About this exercise: Below are the lines to check; count those holding the string "agent" and give only the number.

Task material:
____________________

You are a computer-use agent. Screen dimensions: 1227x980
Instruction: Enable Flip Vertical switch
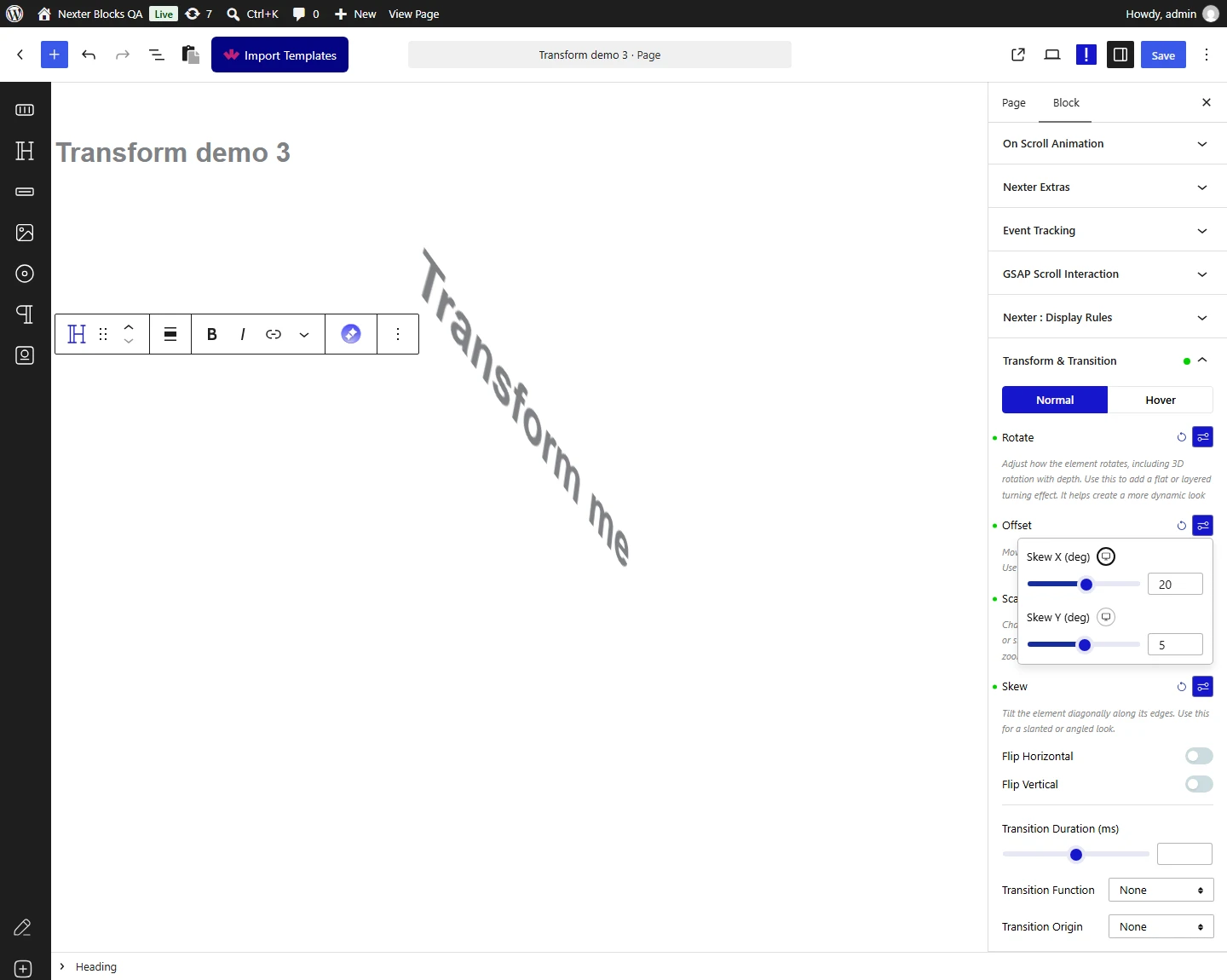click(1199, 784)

____________________

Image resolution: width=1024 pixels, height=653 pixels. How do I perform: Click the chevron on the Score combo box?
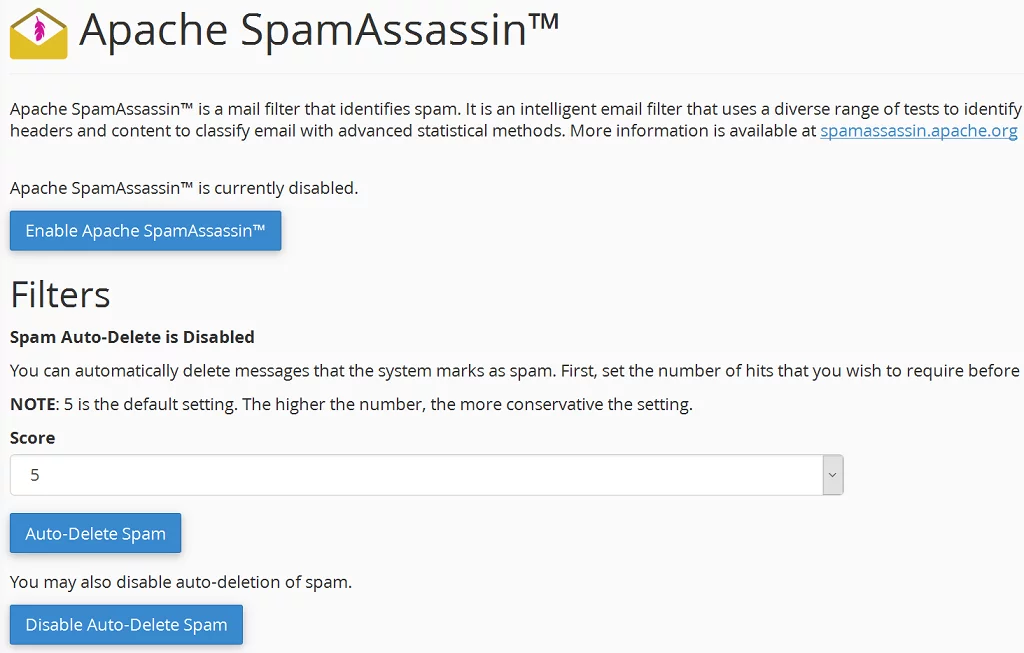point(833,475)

____________________

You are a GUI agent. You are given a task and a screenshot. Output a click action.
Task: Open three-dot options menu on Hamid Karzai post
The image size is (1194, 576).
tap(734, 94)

____________________

Output for this exercise: 2